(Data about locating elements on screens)
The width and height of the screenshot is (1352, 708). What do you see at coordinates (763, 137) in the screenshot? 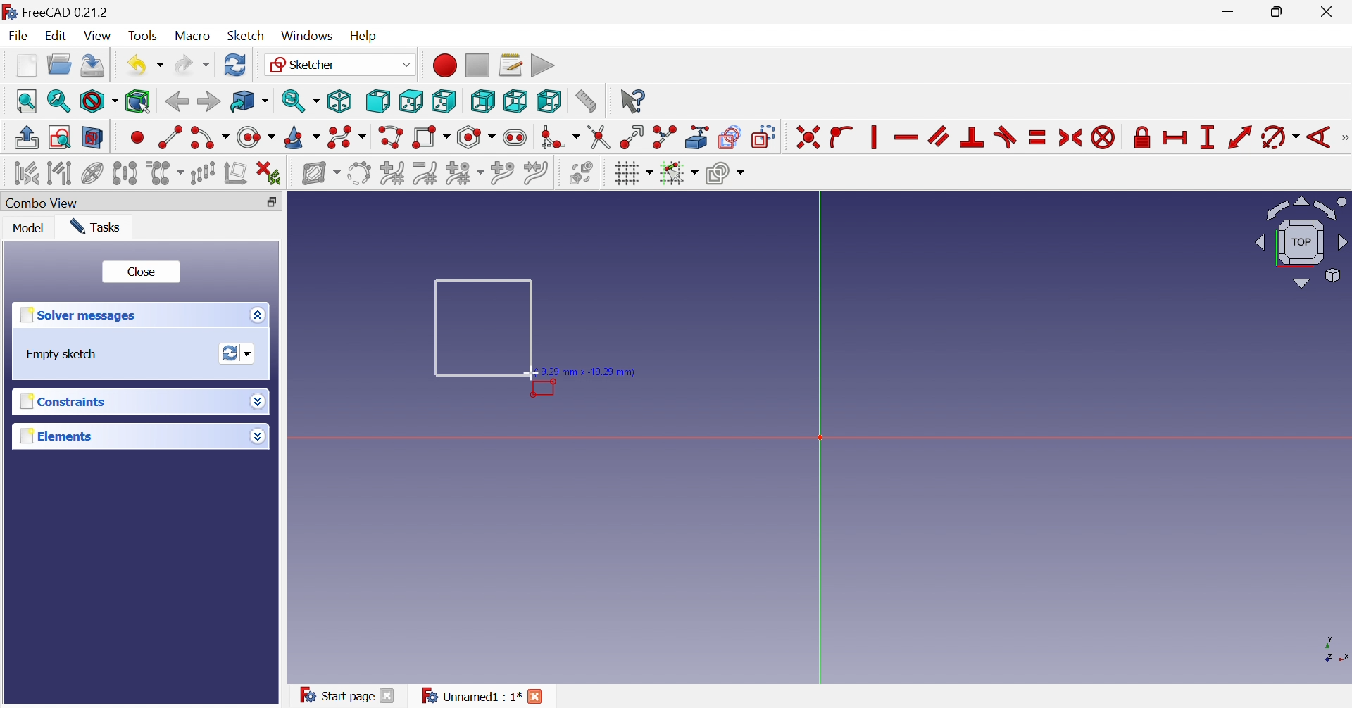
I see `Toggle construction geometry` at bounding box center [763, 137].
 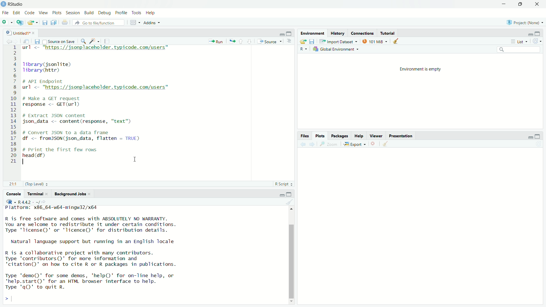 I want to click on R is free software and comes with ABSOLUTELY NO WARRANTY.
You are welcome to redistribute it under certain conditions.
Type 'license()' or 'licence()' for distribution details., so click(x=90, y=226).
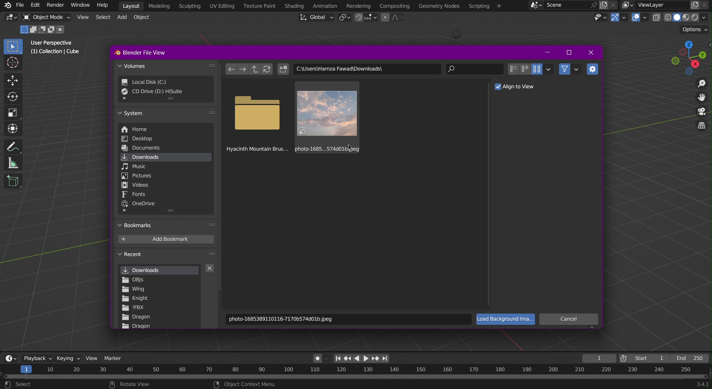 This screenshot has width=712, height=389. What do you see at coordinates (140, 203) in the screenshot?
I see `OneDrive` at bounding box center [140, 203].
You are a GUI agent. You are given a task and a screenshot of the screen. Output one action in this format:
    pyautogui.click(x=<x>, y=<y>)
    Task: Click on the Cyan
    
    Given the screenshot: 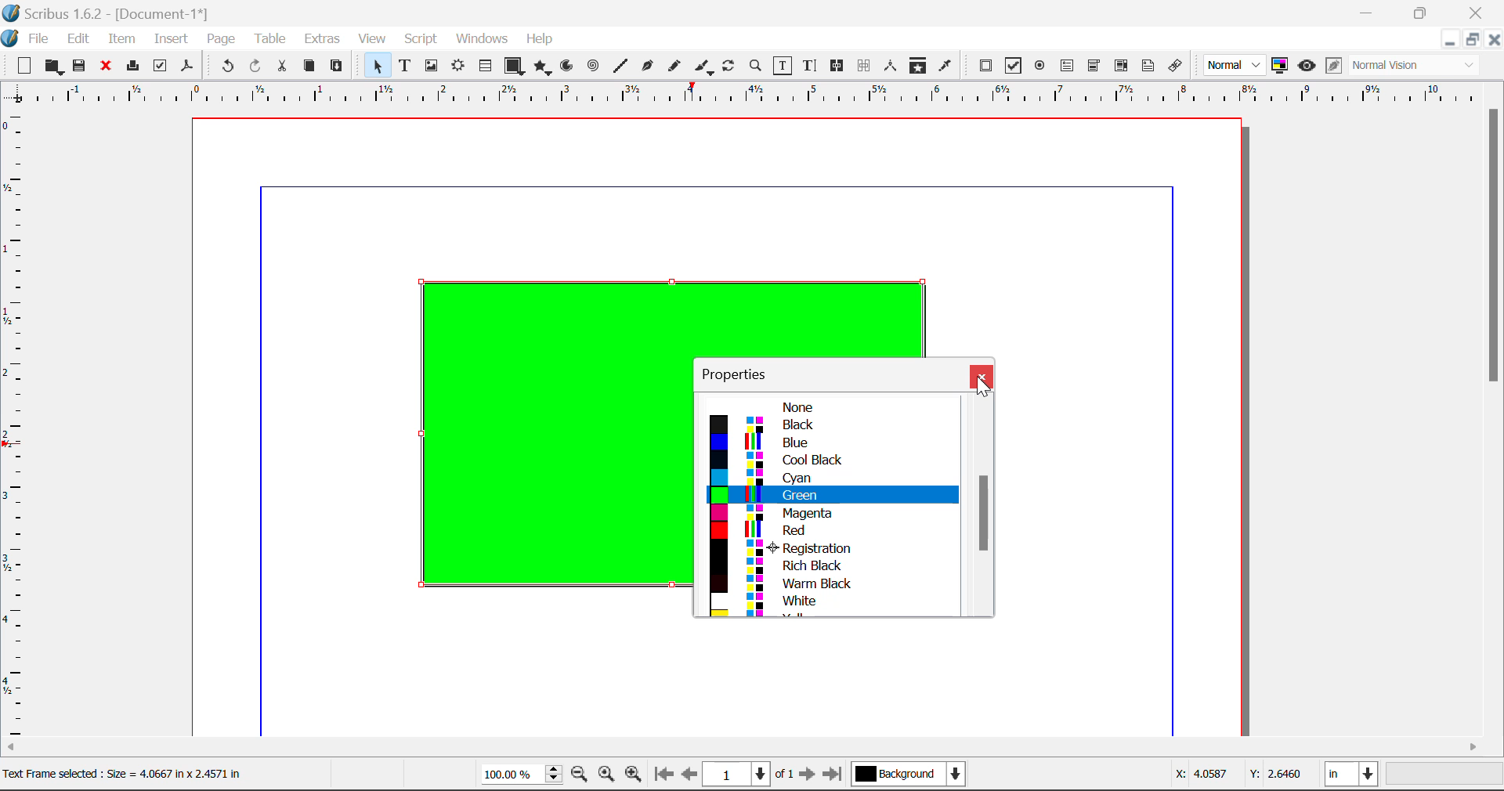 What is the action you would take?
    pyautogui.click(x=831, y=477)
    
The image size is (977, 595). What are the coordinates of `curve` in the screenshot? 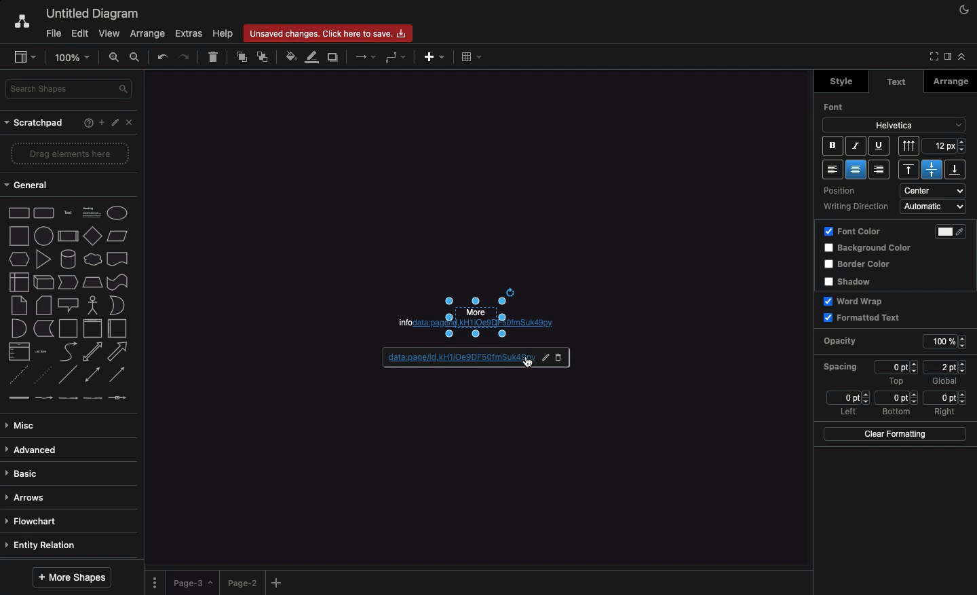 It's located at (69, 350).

**What you will do:**
Please update the part of the data that opens at its start and closes with the line containing "center [763, 137].", replacing "screenshot" with "image" and leaving everything else unchanged. Leave the pictures out of your answer.

**Output below:**
The width and height of the image is (1352, 708). What do you see at coordinates (763, 137) in the image? 
I see `Toggle construction geometry` at bounding box center [763, 137].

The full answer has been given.